In un nuovo libro le istruzioni pastorali date dall’arcivescovo di Genova alla sua diocesi sull’applicazione della riforma liturgica del Vaticano II.

di Giuseppe Brianza (15/06/2014)

Nell’ultima riunione della Congregazione dei vescovi, che papa Francesco ha tenuto in Vaticano il 27 febbraio scorso, il Pontefice ha tracciato le linee della missione episcopale secondo il suo pensiero. Non è stato molto ripreso dai media ma, in tale rilevante circostanza, Bergoglio ha indicato l’esempio di un pastore poco amato dai “progressisti” come il cardinale Giuseppe Siri (1906-1989), noto soprattutto per il suo impegno, durante il Concilio Vaticano II, nel cercare d’innestare i necessari “aggiornamenti” nella solida cornice della tradizione. Per esempio in campo ecclesiologico quando, all’inizio della discussione sullo schema De ecclesia nel dicembre 1962, al fine di contrastare una visione “troppo orizzontale” della Chiesa che andava profilandosi nelle discussioni e nelle prime bozze del documento, l’allora arcivescovo di Genova (lo fu dal 1946 al 1987) pronunciò un vigoroso intervento per chiedere ai padri conciliari di dedicare piuttosto un doveroso approfondimento al rapporto tra chiesa visibile e Corpo mistico di Cristo.
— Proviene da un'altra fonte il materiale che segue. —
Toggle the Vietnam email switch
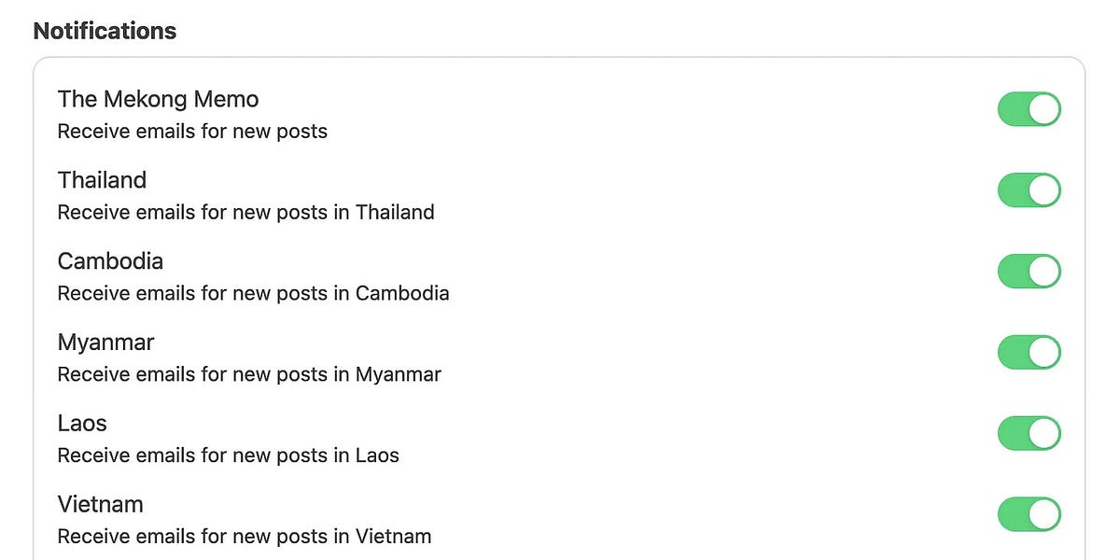 pos(1029,514)
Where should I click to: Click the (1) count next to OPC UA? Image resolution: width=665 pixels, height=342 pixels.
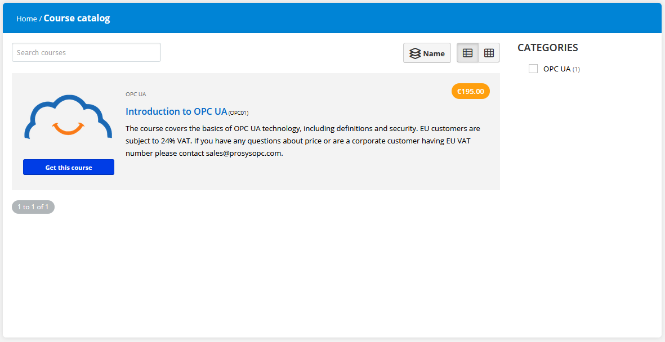(x=576, y=70)
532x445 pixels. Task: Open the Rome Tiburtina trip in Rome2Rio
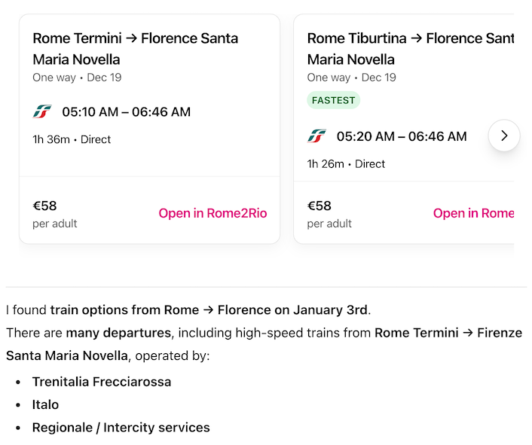(x=473, y=213)
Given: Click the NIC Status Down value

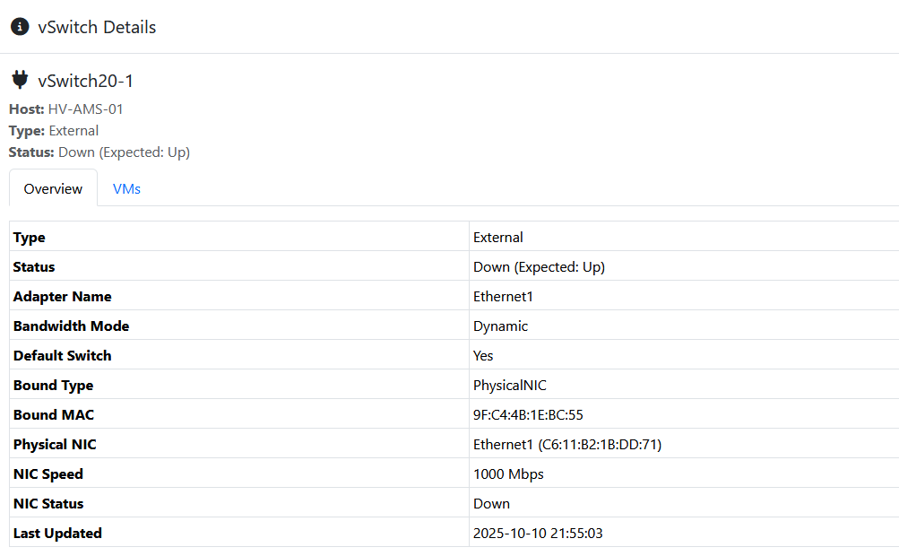Looking at the screenshot, I should click(491, 504).
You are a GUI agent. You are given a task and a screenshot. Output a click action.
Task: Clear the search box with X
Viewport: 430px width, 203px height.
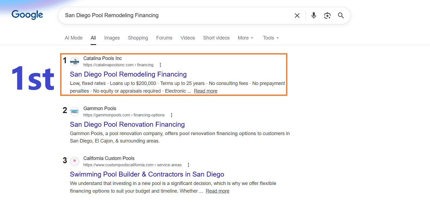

WOJTYLA E BERGOGLIO. Siri fu pubblicamente elogiato, per il suo encomiabile ruolo di pastore, da san Giovanni Paolo II quando si recò in visita pastorale a Genova nel giugno del 1985 e, come anticipato, anche Francesco ne ha richiamato di recente il luminoso insegnamento. Nel suo discorso alla Congregazione dei vescovi, infatti, ricordando la loro chiamata ad essere custodi ed apostoli della Verità, Bergoglio ha richiamato al proposito «[…] che il Cardinale Siri soleva ripetere: “sono le virtù di un Vescovo: prima la pazienza, seconda la pazienza, terza la pazienza, quarta la pazienza e ultima la pazienza con coloro che ci invitano ad avere pazienza”» (L’Osservatore Romano, 28 febbraio 2014).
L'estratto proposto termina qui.